Robotica delle Emozioni

Questa quarantena penso abbia fatto riflettere tutti molto.. Sicuramente siamo stati molto impegnati nel creare contenuti per i bimbi che da casa hanno dovuto continuare la scuola. Penso a tutti e tutte le insegnanti e al loro coraggio!

Mai come in questo periodo stiamo vivendo mille più una emozioni. ma sappiamo davvero cosa sono? E come possiamo gestirle per imparare a collaborare e stare bene con noi e con gli altri? Non possiamo dimenticarci di loro.. nemmeno quando facciamo lezione!

Scommetto che molti di voi sanno che si parla ormai da un po' di intelligenza emotiva.. ma avevate mai pensato che si potrebbe proprio usare la robotica e ii robot per parlarne e approfondirla?

Oggi insieme ad Alice Fava educatrice di AliAperte ci proviamo con gli OZOBOT che si prestano molto grazie ai loro colori. So che molti però non li hanno oppure li hanno solo a scuola, ecco perché lo stesso si può fare anche con il MICRO:BIT da casa, basta un pc, una connessione internet e voglia di sperimentare. Con gli Ozobot abbiamo usato i colori, con il micro:bit simulato abbiamo usato le faccine :D

Che cosa sono le emozioni?

Sono risposte, complesse e multidimensionali che mediano il rapporto tra l’organismo e l’ambiente. Sono un ponte fra l'interno e l’esterno!

Ogni emozione ha un proprio valore e significato, non sono giuste o sbagliate, positive o negative. Tutte hanno uno scopo ben preciso, anche quelle che possiamo vedere come più difficili. Ci aiutano a vivere un momento di allerta (paura) o ci fanno rendere conto che c’è qualcosa che non va (rabbia – tristezza).

Andiamo a scoprirne 4!

PAURA

  • Quando si attiva? Nel momento in cui percepiamo un pericolo;

  • Scopo? Dopo un primo momento di (freezing) immobilità, sarà bene scegliere tra attacco o fuga al fine di riuscire a sopravvivere;

  • Come si manifesta? Viso pallido e rigido, accelerazione del battito cardiaco, aumento della pressione, rallentamento/mancanza della respirazione, bocca secca, mani e piedi freddi, “Mi si gela il sangue”.

RABBIA

  • Quando si attiva? Percezione di un pericolo, ma più che fisico esso può essere simbolico, esempio quando vivo un'ingiustizia, sento minacciata la mia autostima o la mia dignità personale;

  • Scopo? Rimuovere l’oggetto che crea frustrazione, ci mette in evidenza che stiamo vivendo un’insoddisfazione personale e su cosa dobbiamo lavorare;

  • Come si manifesta? Corpo pieno di energia da espellere il prima possibile. Accelerazione battito cardiaco, aumento della pressione, volto rosso, chiusura delle mascelle, aumento della sudorazione, “Mi sento una pentola a pressione”.

TRISTEZZA

  • Quando si attiva? La percepiamo nel momento in cui viviamo una perdita o una forte delusione, esempio un lutto, la fine di una relazione;

  • Scopo? Farci adeguare alla perdita dandoci l’opportunità di elaborare l’accaduto;

  • Come si manifesta? Caduta generale dell’energia psicofisica, del nostro stato d’animo, delle forze. Il corpo tende ere ricurvo su se stesso, volto poco tonico, sguardo spento, basso, “Non ho voglia di fare niente, non mi interessa niente”.

GIOIA

  • Quando si attiva? Nel momento in cui la nostra autostima viene gratificata. Esempio quando si attivano dei bei ricordi guardando vecchie foto, quando usciamo con amici/che oppure risolviamo un problema;

  • Scopo? Ricerca di quello stato emotivo di benessere chiamato felicità.
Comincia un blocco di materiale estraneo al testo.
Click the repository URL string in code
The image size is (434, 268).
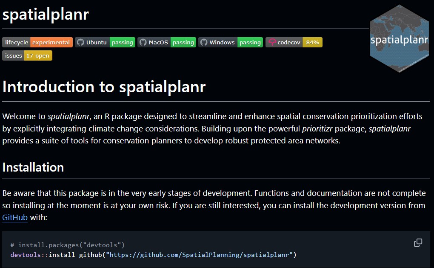tap(199, 255)
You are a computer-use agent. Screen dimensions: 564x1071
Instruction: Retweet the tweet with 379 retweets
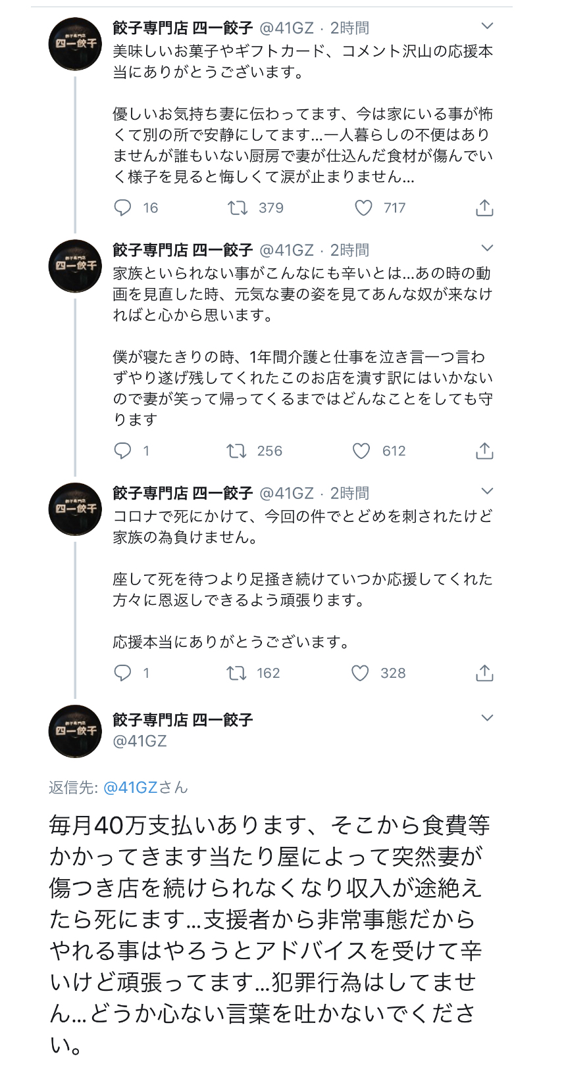[x=237, y=208]
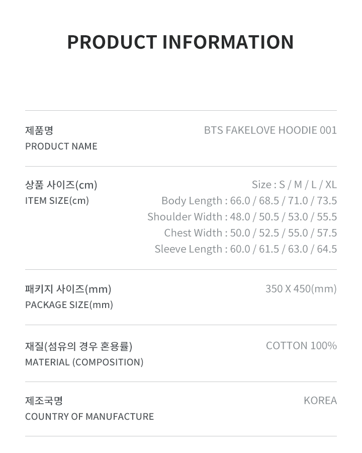
Task: Click the KOREA value text
Action: click(x=320, y=401)

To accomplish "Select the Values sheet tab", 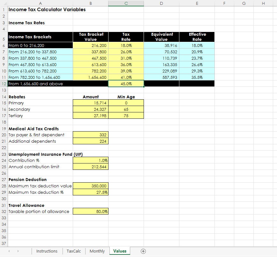I will click(x=119, y=251).
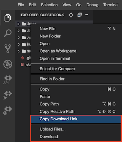
Task: Click Collapse All icon in Explorer header
Action: (x=80, y=15)
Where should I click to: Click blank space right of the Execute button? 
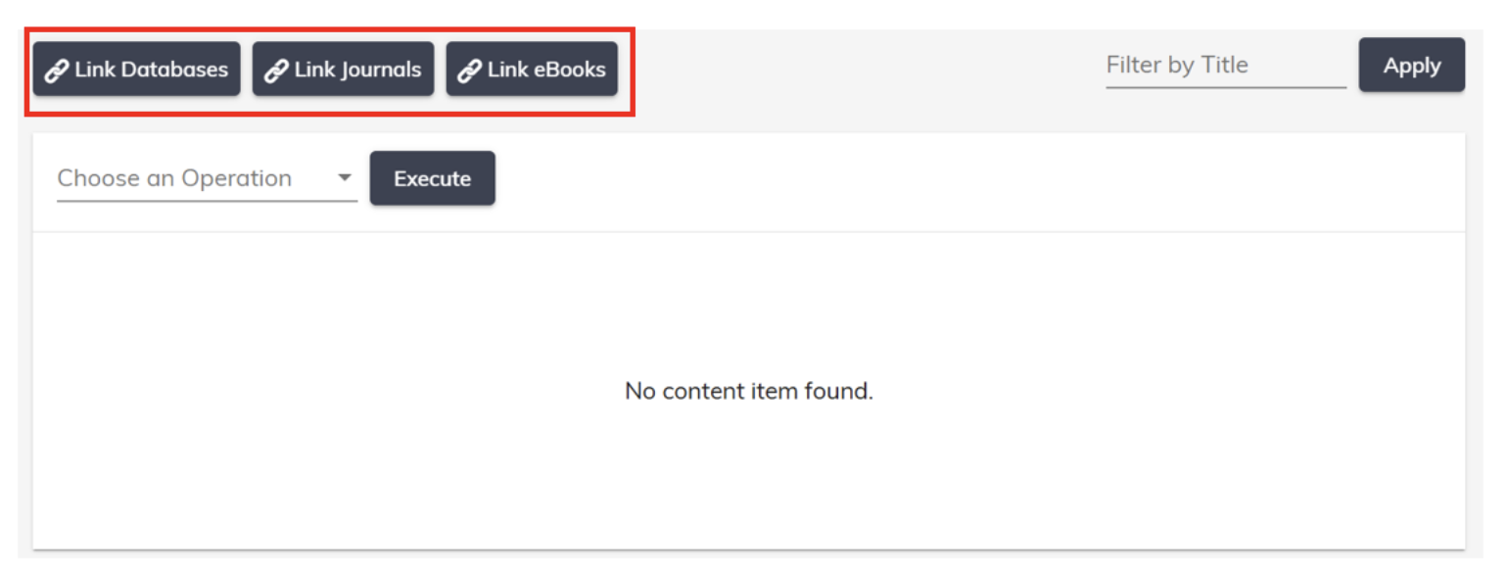pos(979,178)
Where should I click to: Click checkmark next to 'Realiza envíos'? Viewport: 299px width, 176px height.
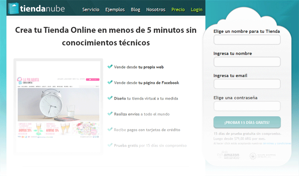110,114
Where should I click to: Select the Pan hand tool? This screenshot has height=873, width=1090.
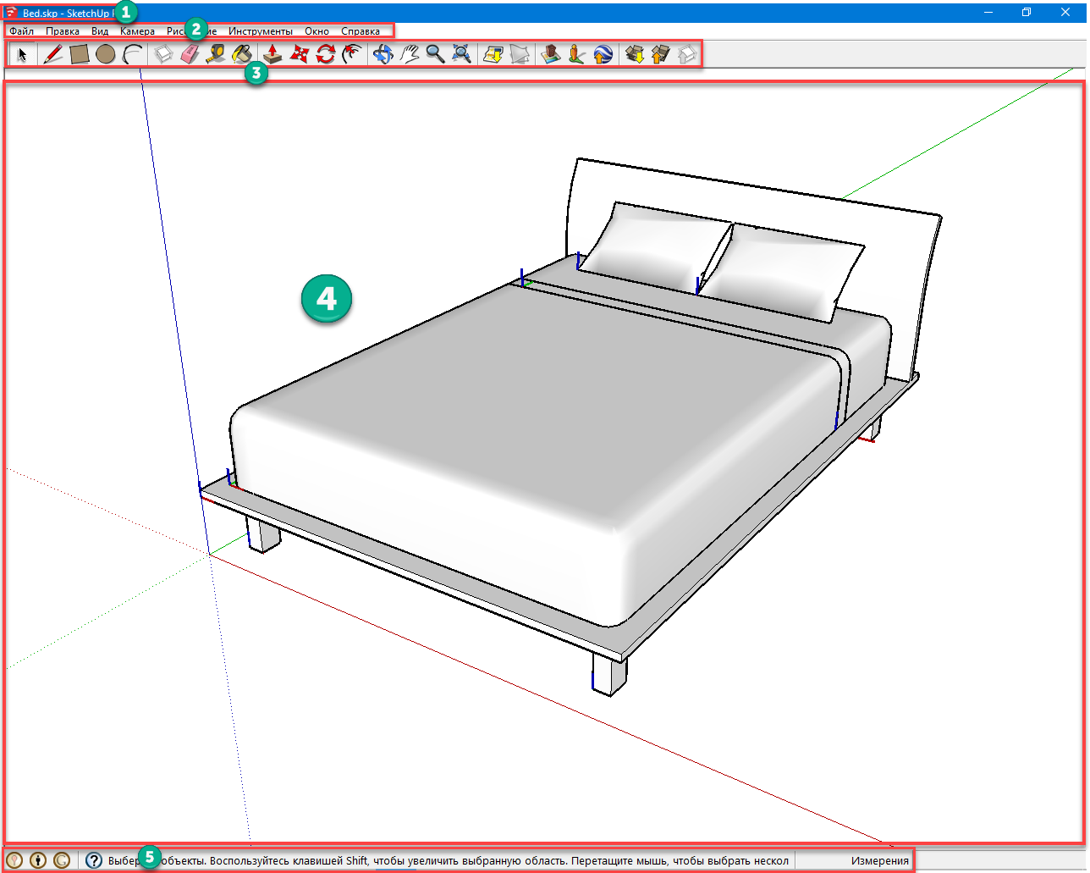click(x=410, y=55)
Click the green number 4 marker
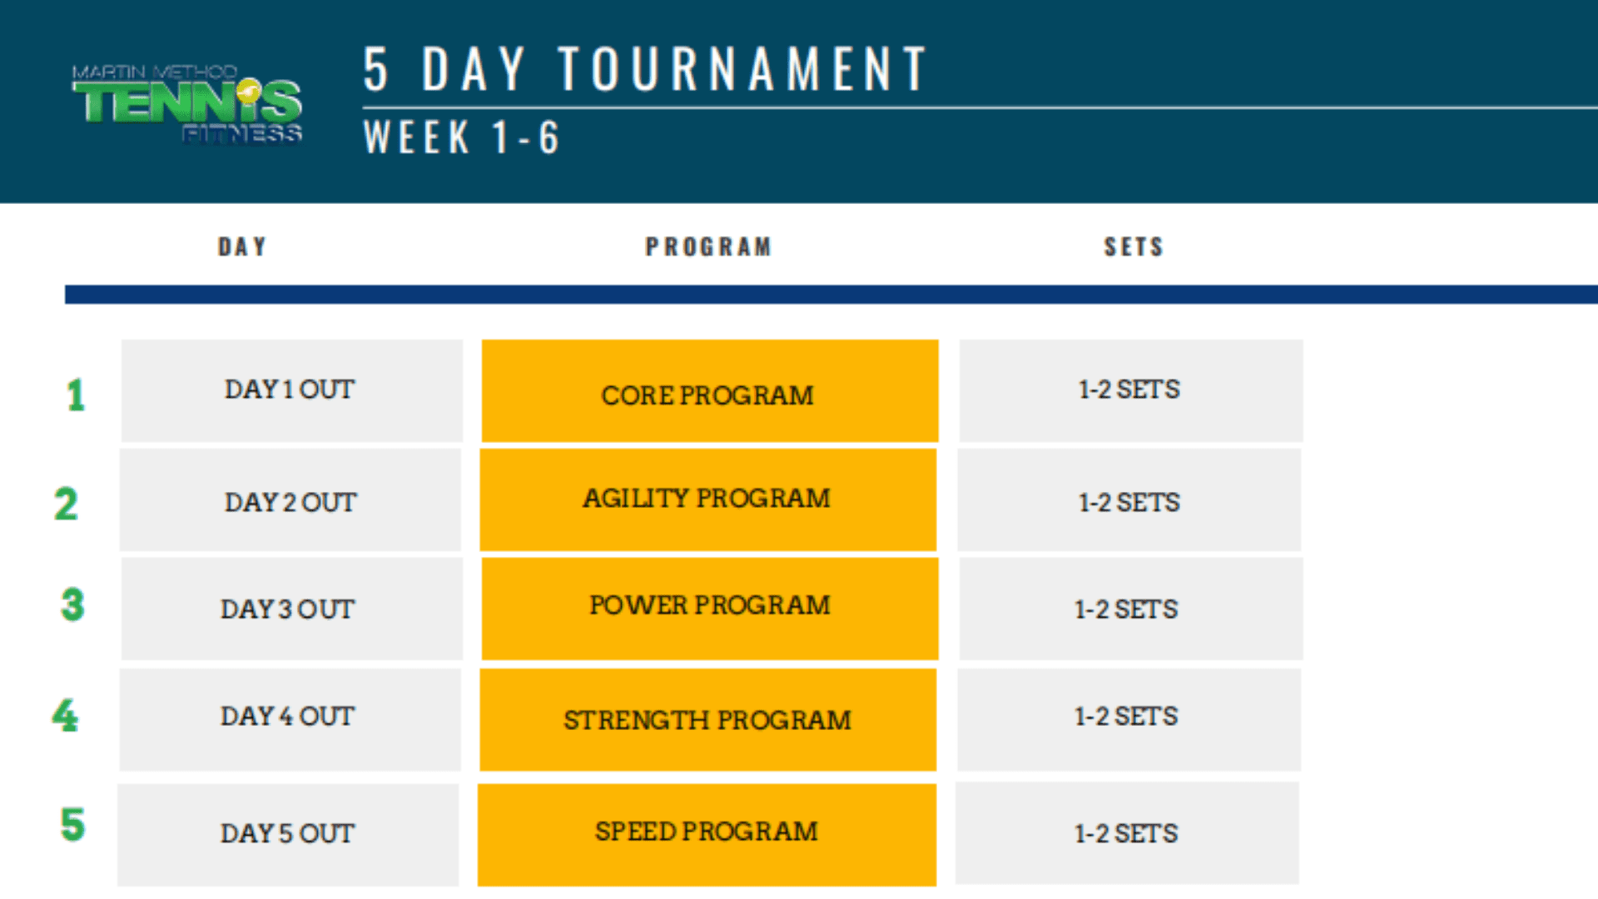 65,716
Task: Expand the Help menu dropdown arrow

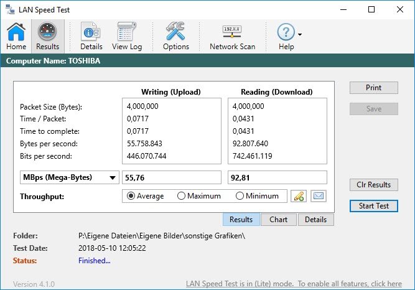Action: click(300, 34)
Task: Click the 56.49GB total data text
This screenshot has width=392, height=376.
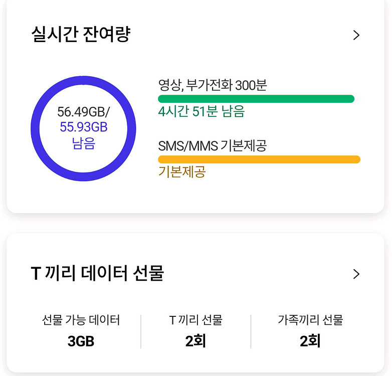Action: coord(83,111)
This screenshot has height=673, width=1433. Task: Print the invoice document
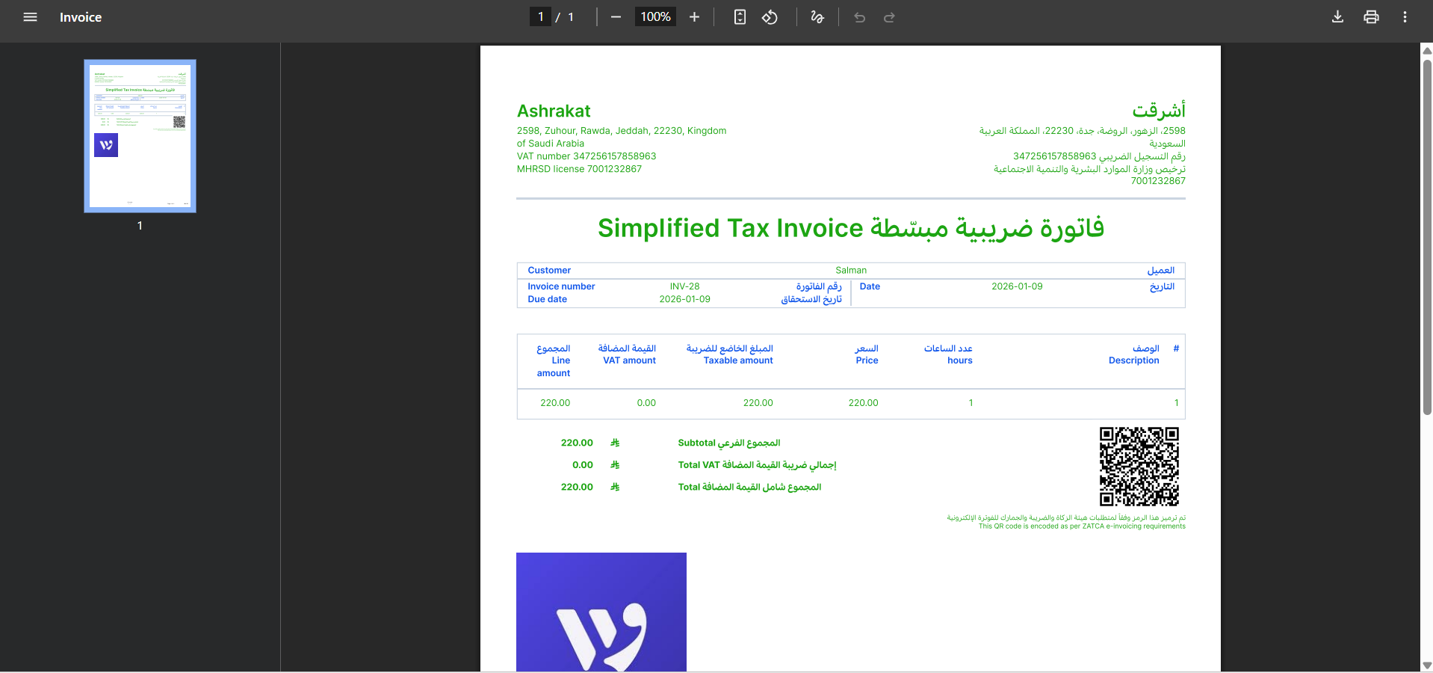pyautogui.click(x=1371, y=17)
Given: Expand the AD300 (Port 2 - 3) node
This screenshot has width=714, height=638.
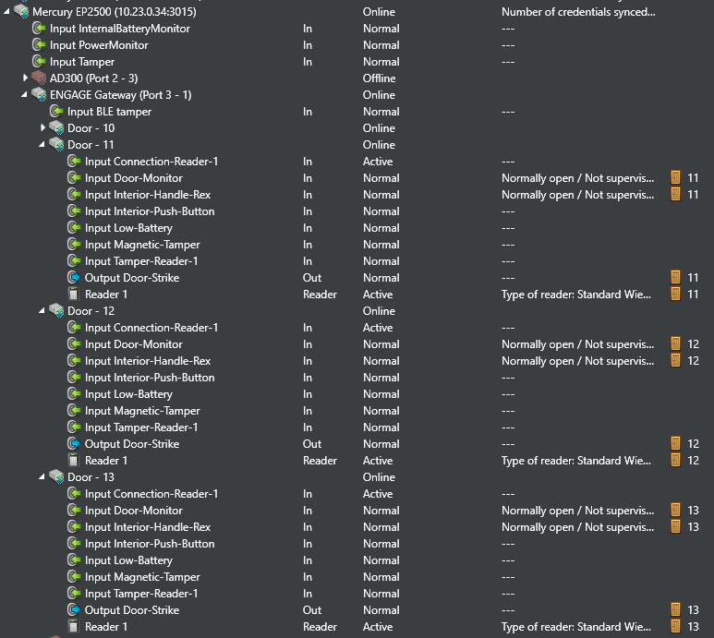Looking at the screenshot, I should (x=26, y=78).
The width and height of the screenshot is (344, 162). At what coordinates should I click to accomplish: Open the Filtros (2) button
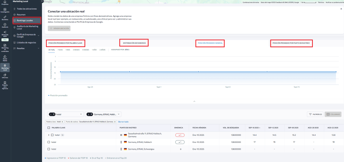(x=315, y=114)
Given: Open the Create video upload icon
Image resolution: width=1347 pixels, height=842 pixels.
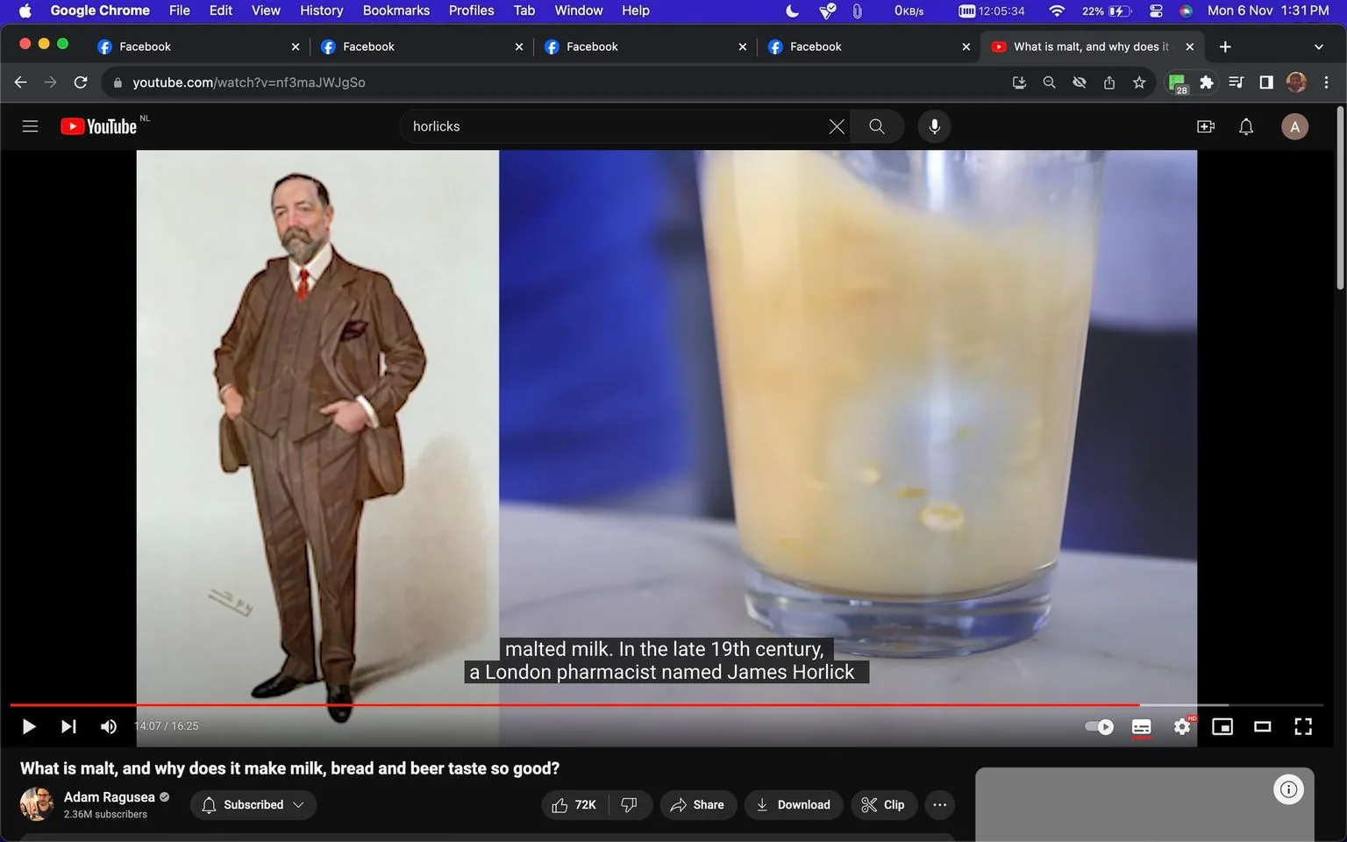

  • Come si manifesta? Organismo disponibile ed entusiasta, sorriso sul volto, gote alte, maggiore attività di un centro cerebrale che inibisce i centri che generano pensieri non piacevoli, aumento dell’attenzione, migliori abilità di analisi e riflessione, maggiore funzionalità del sistema immunitario, attivazione generale dell’organismo, si percepisce più libertà; "Mi scoppia il cuore dalla gioia".